Child Grief Awareness Week
At the end of Child Grief Awareness Week, I’ve been thinking so much about my own children and the effect that losing a loved one, especially a sibling, has on a child and how losing Ben has impacted all our lives; especially my girls.
Sometimes, as a parent, we can be so caught up in our own grief, overwhelmed by every waking moment of loss surrounding our existence, that we don’t always see what’s going on right under our noses.
As a child of divorced parents and of a mother, who was abandoned by her husband, my sister and I took on the role of cheerleader and support absent-mindedly at the age of three and four years old. It is something that only now, in my year’s worth (so far) of grief counselling, that I can fully begin to understand. The loss of a parent, albeit not through dying, was still one that profoundly affected my existence from a young age. Growing up without him around affected many aspects of my life and it’s only now, now that he himself has passed, that I can honestly see the hugely upsetting impact not having a Dad around really had on me.
I didn’t realise that throughout my own childhood, I was always trying to please others, make sure home life ran as smoothly as possible, that I wasn’t going to be left again, or excluded or let down. Sadly, for my sister and I, our father continually let us down through our growing up years and we continued to fight for equilibrium and balance in our lives.
I never wanted to see my own children experience the heartache and loss and ups and downs I had through my own childhood.

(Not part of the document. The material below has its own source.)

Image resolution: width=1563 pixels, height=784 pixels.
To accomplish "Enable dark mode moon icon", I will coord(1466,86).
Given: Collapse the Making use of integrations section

In 2017, my father died unexpectedly and just at a point in my life, finally, my mid-forties, when he and I had come to an understanding. The children were in love with their grandad, who would visit and we would go out for walks and laugh and chat. My dad recognised that he had put his second family first, but had always loved us. He had known that our relationship had always been different. I had never wavered in my love for my Dad, although I was heartbroken he had walked away from his family home into the arms of a teenager at the time, but I had had no choice, but to accept his decision. Tough at the age of four years old.
A year after my father’s death and all the turmoil that brought from his second family, which my children unfortunately were also aware of, even though I’d tried to keep so much from them; out of the blue came cancer.

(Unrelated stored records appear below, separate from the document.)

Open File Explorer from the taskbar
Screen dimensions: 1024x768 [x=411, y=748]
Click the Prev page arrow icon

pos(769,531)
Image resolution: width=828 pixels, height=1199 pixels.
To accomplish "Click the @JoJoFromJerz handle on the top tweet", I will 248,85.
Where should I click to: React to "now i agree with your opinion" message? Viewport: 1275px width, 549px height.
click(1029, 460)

Cancer threw a whole load of unexpected chaos and uncertainty into our lives, on top of the already turgid mess my father had left for myself and my sister to clear up, with no help or thanks from any of his second family.
Cancer split up my family for some of Ben’s treatment and caused all manner of heartache and the dreadful thing, is that my beautiful girls saw and felt it all. Children are so perceptive. We sometimes overlook their feelings in the pursuit of doing the right thing.
I had no choice, but to be by Ben’s side (time shared with my husband) throughout his treatment. With cancer, there is no choice; any decisions are taken out of your control, when one of your children’s lives are threatened. Unfortunately, for their siblings, life in general is completely disrupted and all that they were focusing on, is thrown into disarray. Their mum and dad are being pulled in to meeting after meeting; there are hospital trips, sleepovers, siblings are brought along for the ride. None of it is their decision or choice and so it’s no wonder that resentment, heartache, anger and frustration all play a part in the journey.
Cancer is a thief. It steals loved ones and it breaks apart families and crushes relationships; not always, but cancer for us has certainly left visible scars that will never heal and has brought us closer together, but also left some bittersweet memories and some unspoken anger. This anger and upset can lie dormant in each of us, but especially in children, as they try to work through their own feelings, memories and experiences of all that happens when a sibling is going through something so frightening and upsetting as cancer.
If a sibling then dies, children see their parents’ grief first hand; their mum and dad might not be the parents they used to be in lots of ways and that might be hard to understand. The children left behind might also have their own worries about their mum and dad’s health and wellbeing and whether or not they might feel happy at all themselves.
Life has gone from normal and fun, to messy, isolated and lonely in a the blink of an eye.
It is really hard to navigate, all of it. It’s like this ever undulating ocean, without land in sight. It’s full of sparkles of fun and relative normality on some days and then the darkness envelops us all again and we are sucked into this strange duality where nothing makes sense, nothing fits and expressing our feelings becomes this disjointed, broken shambles of misunderstandings and heartbreak all over again.
I feel so sad for my girls and also so incredibly proud of them, too. Both my husband and I have days where we feel rudderless and helpless, totally unproductive and just sail along in the breeze of the day. It will be the same for our girls and I just hope in years to come, despite these ups and downs, that they feel grounded and totally loved and supported and know we are trying our best. Every day.
Sending my love to all bereaved families, always.